● Assigned task
Wherever the word "computer" appears in a line of the data, that line should be copied.

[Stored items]
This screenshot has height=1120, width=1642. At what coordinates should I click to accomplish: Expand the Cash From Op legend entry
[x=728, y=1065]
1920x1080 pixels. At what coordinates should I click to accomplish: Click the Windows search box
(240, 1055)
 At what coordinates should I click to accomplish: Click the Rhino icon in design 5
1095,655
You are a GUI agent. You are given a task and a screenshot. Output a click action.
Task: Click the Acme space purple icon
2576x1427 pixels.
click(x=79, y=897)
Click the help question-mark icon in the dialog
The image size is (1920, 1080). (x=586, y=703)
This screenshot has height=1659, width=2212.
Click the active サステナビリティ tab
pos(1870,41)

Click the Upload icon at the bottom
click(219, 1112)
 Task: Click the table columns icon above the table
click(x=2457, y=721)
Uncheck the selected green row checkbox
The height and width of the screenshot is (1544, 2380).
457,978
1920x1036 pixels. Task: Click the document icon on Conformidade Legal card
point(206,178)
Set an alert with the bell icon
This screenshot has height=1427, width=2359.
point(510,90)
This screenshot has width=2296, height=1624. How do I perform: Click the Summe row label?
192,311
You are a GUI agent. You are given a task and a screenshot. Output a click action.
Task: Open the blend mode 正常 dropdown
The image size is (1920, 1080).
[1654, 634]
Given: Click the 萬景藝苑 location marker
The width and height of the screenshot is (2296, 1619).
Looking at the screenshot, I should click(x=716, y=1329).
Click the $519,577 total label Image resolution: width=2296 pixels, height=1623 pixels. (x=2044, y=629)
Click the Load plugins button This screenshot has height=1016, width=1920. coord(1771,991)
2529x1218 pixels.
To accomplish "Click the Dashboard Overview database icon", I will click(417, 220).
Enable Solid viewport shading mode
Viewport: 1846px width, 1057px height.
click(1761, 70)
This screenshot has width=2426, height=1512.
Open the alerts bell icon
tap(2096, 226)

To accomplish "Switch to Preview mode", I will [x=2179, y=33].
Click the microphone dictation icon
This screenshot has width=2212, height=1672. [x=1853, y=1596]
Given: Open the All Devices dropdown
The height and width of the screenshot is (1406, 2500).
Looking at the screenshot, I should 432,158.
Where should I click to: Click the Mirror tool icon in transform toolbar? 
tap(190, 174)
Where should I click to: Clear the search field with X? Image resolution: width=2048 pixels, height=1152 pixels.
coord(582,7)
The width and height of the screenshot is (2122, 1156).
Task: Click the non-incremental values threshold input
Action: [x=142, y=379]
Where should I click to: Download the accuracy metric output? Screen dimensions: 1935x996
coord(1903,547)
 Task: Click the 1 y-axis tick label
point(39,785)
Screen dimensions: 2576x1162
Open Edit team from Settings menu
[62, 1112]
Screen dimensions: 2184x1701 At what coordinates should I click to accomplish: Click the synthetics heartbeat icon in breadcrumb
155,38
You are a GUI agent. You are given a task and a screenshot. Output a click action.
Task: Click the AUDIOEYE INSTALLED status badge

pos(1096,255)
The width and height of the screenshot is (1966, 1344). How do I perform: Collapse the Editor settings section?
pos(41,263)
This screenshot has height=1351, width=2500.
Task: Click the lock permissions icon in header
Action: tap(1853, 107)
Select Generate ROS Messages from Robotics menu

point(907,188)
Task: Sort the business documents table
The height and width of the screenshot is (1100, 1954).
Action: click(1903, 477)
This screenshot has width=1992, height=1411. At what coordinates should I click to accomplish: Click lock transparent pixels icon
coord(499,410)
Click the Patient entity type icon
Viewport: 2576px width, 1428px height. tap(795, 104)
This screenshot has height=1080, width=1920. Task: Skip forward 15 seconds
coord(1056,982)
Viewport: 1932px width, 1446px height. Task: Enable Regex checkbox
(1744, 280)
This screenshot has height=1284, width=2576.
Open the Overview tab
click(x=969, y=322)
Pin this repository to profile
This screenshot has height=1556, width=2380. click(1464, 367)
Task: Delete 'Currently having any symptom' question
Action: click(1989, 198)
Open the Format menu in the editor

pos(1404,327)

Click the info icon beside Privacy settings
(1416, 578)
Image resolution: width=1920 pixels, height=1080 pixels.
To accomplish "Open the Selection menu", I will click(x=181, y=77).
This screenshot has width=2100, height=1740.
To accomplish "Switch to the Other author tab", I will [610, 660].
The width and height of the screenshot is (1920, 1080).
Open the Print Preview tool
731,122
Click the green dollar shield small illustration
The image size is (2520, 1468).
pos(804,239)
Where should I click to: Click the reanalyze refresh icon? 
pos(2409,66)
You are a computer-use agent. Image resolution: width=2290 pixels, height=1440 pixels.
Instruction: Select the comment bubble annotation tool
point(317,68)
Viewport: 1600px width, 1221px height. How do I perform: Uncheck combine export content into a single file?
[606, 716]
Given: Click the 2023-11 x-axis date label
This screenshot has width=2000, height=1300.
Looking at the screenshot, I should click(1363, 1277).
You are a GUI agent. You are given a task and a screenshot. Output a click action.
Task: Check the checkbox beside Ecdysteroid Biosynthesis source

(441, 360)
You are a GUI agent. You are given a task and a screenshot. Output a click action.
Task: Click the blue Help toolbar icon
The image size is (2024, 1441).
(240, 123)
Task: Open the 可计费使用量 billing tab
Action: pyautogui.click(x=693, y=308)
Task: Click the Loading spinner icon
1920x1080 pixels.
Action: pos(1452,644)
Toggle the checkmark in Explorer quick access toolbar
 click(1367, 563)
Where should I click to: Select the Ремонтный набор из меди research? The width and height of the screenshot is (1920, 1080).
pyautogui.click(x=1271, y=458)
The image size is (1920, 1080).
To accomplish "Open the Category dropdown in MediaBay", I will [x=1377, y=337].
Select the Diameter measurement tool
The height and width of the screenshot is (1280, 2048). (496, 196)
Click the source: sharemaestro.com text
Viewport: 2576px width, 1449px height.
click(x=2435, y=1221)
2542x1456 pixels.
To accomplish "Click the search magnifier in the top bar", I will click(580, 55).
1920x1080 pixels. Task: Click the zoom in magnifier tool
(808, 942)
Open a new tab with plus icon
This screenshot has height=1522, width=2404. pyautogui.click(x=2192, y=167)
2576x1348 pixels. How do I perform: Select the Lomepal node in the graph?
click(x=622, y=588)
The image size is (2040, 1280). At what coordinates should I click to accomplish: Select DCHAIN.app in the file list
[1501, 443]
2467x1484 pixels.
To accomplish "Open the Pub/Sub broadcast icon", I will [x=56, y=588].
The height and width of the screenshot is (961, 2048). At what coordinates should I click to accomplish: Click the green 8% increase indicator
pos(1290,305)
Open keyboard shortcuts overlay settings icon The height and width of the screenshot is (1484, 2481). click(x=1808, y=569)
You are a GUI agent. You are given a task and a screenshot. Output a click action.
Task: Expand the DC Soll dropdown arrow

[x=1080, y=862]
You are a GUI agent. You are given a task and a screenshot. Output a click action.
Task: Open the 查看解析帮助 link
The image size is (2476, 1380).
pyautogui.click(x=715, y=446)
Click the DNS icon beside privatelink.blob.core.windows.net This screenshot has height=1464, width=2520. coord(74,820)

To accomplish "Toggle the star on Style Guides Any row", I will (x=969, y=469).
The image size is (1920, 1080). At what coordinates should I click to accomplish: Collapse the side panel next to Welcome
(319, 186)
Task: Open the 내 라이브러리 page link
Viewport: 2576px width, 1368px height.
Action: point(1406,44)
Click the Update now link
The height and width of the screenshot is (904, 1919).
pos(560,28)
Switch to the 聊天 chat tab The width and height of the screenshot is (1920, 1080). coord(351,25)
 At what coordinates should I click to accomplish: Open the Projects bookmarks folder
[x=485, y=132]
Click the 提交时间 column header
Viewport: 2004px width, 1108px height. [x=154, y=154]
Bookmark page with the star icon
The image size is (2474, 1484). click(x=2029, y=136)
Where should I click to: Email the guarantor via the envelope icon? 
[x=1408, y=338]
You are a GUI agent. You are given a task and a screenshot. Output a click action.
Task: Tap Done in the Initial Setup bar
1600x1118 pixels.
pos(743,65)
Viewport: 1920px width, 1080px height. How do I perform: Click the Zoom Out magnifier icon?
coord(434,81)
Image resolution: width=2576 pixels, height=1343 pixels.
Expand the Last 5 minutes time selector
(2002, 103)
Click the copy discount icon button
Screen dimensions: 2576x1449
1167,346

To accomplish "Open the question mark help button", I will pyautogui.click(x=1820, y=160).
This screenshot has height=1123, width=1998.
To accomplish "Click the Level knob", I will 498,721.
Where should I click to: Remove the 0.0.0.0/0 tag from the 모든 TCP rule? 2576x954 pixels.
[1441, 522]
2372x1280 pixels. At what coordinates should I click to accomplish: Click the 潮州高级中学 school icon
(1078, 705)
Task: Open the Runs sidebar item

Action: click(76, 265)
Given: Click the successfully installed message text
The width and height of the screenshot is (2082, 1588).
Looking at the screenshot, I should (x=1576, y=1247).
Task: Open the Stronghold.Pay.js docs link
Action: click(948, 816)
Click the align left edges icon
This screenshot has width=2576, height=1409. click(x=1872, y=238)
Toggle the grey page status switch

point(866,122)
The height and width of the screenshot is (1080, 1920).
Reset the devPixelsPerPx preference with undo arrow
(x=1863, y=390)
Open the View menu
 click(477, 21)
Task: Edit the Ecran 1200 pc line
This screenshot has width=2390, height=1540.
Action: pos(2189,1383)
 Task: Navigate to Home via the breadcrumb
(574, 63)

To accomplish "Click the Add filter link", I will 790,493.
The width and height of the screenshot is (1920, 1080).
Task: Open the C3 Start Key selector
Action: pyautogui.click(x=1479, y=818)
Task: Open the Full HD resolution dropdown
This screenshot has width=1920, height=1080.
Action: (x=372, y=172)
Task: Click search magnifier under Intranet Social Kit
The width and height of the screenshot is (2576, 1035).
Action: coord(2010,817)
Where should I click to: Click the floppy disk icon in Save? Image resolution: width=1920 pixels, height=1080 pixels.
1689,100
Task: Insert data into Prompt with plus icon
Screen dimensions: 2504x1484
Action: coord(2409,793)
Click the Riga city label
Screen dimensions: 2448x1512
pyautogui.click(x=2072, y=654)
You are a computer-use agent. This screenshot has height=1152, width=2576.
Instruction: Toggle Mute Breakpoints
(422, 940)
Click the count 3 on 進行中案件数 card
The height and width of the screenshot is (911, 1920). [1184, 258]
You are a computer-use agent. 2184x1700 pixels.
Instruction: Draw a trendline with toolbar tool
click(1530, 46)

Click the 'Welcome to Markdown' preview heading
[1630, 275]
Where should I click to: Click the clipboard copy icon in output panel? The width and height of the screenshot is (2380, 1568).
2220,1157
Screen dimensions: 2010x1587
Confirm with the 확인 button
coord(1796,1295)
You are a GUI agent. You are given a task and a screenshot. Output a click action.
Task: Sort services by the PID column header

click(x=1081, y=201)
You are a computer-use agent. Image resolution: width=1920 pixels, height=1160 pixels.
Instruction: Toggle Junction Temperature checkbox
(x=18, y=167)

● Result of this exercise
You are a computer-use agent. Image resolution: width=2290 pixels, height=1440 pixels.
You are a computer-use agent. This screenshot has height=1152, width=2576.
You are a computer-use agent. 2184x1700 pixels.
You are a computer-use agent. Image resolution: width=1920 pixels, height=1160 pixels.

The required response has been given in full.